Apart from sealing a wound up, chemicals contained in the plant are as well thought to speed the healing process – specifically the knitting of tissue together. Hence Culpepper’s suggestion it be included in ointments and plasters.
As to the pain element of wounds tormentil does a nice job here as well – for the same reasons. Nerve endings are made of protein and the tannins bind these up and makes it impossible for them to ship messages of pain to the brain.
Now how do you use tormentil in the home disaster department? The easiest way is to make a tincture of tormentil or to buy tormentil tincture from the nature food store and keep it in the medicine chest. If you want to make your own tincture, look in the back of the book under the making tincture section.

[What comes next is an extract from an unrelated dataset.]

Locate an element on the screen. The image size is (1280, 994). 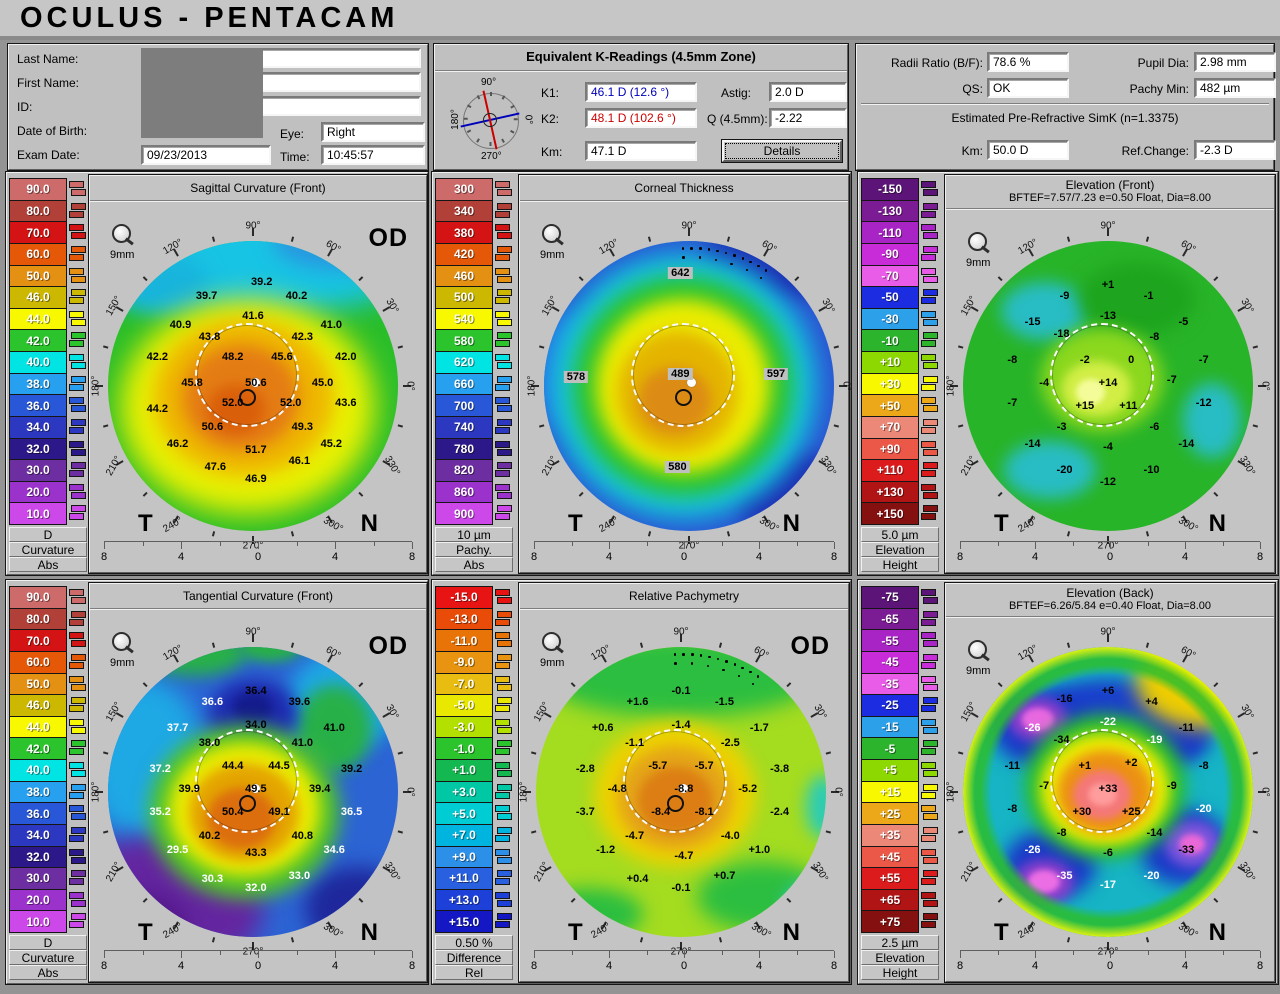
scale-band-label: +30 is located at coordinates (890, 384).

Otherwise, once you have your tincture in your cabinet and an accident happens, simply drop few drops of the tincture on the wound and cover with a bandaid. When you change the bandaid put a few more drops on the wound. Keep this up and in a matter of no time a scab will form and you will be well on your way to perfect healing.
Getting your herb:
1. Purchase the dried herb or tincture from a health food shop/herb seller.

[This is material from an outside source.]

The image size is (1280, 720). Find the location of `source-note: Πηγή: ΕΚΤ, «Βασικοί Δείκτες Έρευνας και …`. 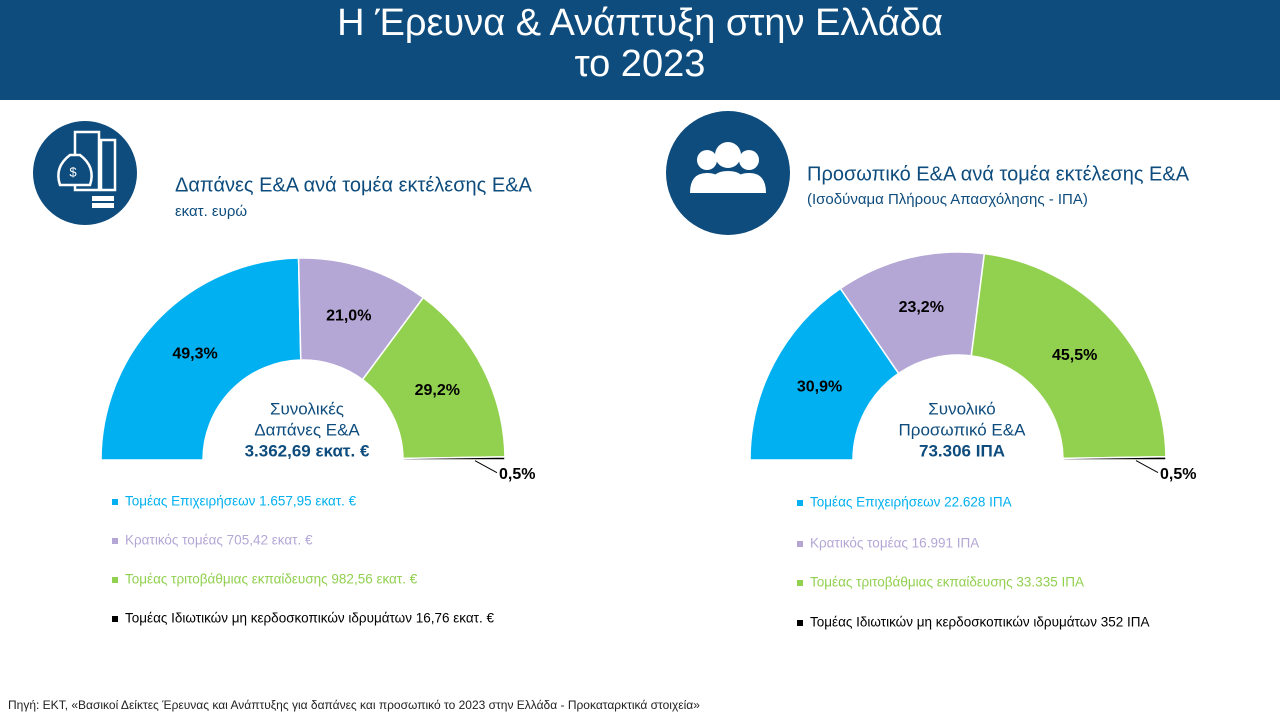

source-note: Πηγή: ΕΚΤ, «Βασικοί Δείκτες Έρευνας και … is located at coordinates (354, 705).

2. Grow it yourself. Tormentil is a member of the rose family and it likes growing conditions much like the common rose. A dry, fertile, sunny location will make a perfect home. Not as common a plant as it used to be, generally you will have to purchase your starter plant from a mail order herb nursery. Sadly, harvesting the plant for use generally means curtains for the plant, as such you will want to plant a few in the garden. When harves comes around you have to yank the whole plant out of the garden, with a couple of plants you will have a coninuing supply. Tormentil will drop seed and this will result in new plants and as long as you keep one plant going there will be successive generations. To harvest you simply take a shovel to the plant and remove it with as many roots as you can get. Shake the dirt off the plant and wash well. Hang the whole thing in a dry location and when fully dry chop well!
Disclaimer: The author makes no guarantees as to the the curative effect of any herb or tonic on this website, and no visitor should attempt to use any of the information herein provided as treatment for any illness, weakness, or disease without first consulting a physician or health care provider. Pregnant women should always consult first with a health care professional before taking any treatment.